Podemos repetir la oración de san Josemaría al recordar ese suceso: ‘¡Tratádmelo bien, tratádmelo bien’ […] —¡Señor!: ¡Quién me diera voces y autoridad para clamar de este modo al oído y al corazón de muchos cristianos, de muchos!” (2008, n. 531). Aprendamos del ejemplo de María de Betania y de tantos santos enamorados de Jesucristo, prisionero de amor en la eucaristía. Que lo acojamos con el nardo de nuestras penitencias, de nuestra piedad renovada, del cariño fraterno, del afán apostólico incesante.

Volviendo a la escena de la unción en Betania, podemos preguntarnos: ¿cómo reaccionó Jesús ante la incómoda situación en que lo puso el comentario de Judas Iscariote?
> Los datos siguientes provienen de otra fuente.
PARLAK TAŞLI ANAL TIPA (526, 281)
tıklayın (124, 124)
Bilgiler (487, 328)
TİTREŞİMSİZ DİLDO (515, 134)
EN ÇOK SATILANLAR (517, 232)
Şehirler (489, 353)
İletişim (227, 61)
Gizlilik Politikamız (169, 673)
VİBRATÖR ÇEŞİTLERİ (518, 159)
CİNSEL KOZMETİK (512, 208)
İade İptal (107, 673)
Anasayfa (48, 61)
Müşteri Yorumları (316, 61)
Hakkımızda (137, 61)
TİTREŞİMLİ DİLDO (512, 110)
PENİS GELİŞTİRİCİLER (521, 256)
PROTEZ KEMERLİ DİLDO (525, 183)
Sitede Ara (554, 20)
San Juan Pablo II continúa su exégesis:

la valoración de Jesús es muy diferente. Sin quitar nada al deber de la caridad hacia los necesitados, a los que se han de dedicar siempre los discípulos —“pobres tendréis siempre con vosotros”—, él se fija en el acontecimiento inminente de su muerte y sepultura, y aprecia la unción que se le hace como anticipación del honor que su cuerpo merece también después de la muerte, por estar indisolublemente unido al misterio de su persona. (2003b, n. 47)
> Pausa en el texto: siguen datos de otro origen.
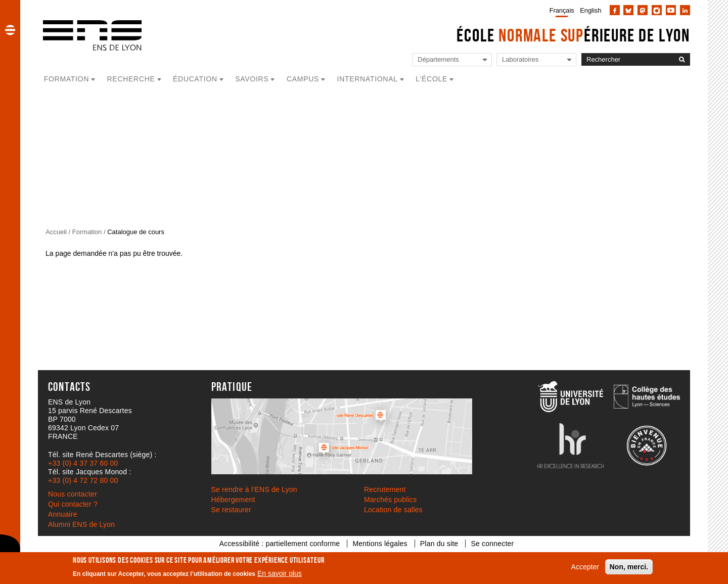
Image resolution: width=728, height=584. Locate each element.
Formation (87, 232)
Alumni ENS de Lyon (81, 524)
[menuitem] (560, 10)
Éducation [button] (195, 79)
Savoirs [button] (252, 79)
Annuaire (63, 514)
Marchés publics (390, 500)
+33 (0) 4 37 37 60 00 (83, 463)
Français (562, 10)
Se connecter (492, 544)
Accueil (56, 232)
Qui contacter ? (73, 504)
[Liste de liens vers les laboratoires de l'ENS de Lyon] (536, 60)
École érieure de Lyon (573, 35)
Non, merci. (629, 567)
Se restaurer (231, 510)
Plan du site (439, 544)
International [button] (368, 79)
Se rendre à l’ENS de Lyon (254, 489)
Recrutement (385, 489)
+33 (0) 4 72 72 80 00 (83, 480)
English (590, 10)
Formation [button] (66, 79)
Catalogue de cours (135, 232)
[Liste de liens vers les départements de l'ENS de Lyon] (452, 60)
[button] (10, 30)
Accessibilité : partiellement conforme (280, 544)
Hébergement (233, 500)
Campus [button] (303, 79)
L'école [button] (431, 79)
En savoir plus (280, 573)
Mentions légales (380, 544)
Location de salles (393, 510)
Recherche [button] (131, 79)
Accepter (585, 567)
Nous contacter (72, 494)
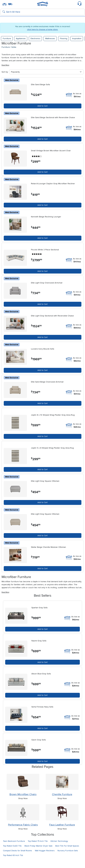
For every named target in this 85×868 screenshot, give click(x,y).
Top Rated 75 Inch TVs (38, 841)
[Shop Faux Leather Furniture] (62, 812)
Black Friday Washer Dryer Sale (38, 846)
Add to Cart (42, 106)
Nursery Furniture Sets (68, 850)
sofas (14, 47)
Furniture (7, 38)
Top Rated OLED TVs (12, 846)
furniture (6, 47)
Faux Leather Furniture (62, 825)
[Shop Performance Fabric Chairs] (23, 812)
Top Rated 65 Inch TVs (13, 855)
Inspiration (77, 38)
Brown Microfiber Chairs (23, 794)
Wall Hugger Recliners (45, 850)
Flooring (64, 38)
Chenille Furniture (62, 794)
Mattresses (50, 38)
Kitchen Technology (59, 841)
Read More (5, 65)
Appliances (21, 38)
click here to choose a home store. (42, 29)
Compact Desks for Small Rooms (17, 850)
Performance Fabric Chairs (23, 825)
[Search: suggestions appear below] (42, 12)
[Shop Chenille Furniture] (62, 782)
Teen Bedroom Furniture (14, 841)
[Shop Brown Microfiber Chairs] (23, 782)
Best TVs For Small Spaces (67, 846)
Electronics (35, 38)
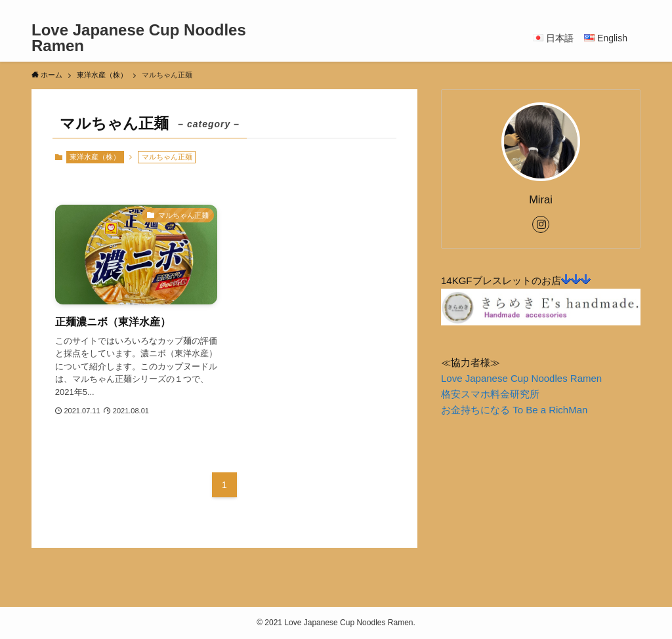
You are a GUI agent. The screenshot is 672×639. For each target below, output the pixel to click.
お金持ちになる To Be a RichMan (514, 409)
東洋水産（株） (94, 157)
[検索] (632, 7)
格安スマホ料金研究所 (490, 394)
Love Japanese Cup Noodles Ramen (138, 38)
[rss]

Jesús dijo: “Déjala; lo tenía guardado para el día de mi sepultura; porque a los pobres los tenéis siempre con vosotros, pero a mí no siempre me tenéis”. Por ese motivo este pasaje se lee el Lunes Santo, como preparación inmediata para la celebración del Triduo Pascual. El Señor anuncia veladamente que muy poco tiempo después estará sepultado. Y lo hace con una paz y una serenidad que muestran que en él se cumple la profecía del Siervo de Isaías, que se lee como primera lectura de la misa durante las jornadas iniciales de la Semana Santa (caps. 40-55): “No gritará, no clamará, no voceará por las calles. Yo no resistí ni me eché atrás. Ofrecí la espalda a los que me golpeaban, las mejillas a los que mesaban mi barba; no escondí el rostro ante ultrajes y salivazos”.
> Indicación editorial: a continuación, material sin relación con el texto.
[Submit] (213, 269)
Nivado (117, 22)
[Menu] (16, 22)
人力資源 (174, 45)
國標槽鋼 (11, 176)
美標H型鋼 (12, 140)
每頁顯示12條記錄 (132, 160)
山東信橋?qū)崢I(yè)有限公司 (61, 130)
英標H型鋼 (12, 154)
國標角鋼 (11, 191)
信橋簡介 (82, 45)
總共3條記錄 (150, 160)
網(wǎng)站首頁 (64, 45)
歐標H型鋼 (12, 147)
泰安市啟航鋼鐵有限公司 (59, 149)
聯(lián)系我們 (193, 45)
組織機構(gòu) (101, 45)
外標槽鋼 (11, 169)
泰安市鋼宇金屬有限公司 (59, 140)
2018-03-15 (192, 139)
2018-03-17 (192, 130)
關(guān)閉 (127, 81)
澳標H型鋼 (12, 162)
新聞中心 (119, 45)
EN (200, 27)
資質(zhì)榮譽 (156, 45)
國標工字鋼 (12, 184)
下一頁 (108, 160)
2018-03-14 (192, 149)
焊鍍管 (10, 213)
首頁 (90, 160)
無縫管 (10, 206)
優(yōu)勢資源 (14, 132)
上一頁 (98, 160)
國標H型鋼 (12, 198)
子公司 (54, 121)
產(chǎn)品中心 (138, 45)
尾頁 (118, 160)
Jesucristo ofreció su vida generosamente por nosotros, asumió la voluntad del Padre de entregarse a la muerte por nuestra salvación. Debemos pensar, como el Apóstol san Pablo, que también podemos manifestar nuestro amor a Dios imitándolo en esa abnegación por nuestros hermanos, que nos permita decir, como el Apóstol: “Ahora me alegro de mis sufrimientos por vosotros: así completo en mi carne lo que falta a los padecimientos de Cristo, en favor de su cuerpo que es la Iglesia”.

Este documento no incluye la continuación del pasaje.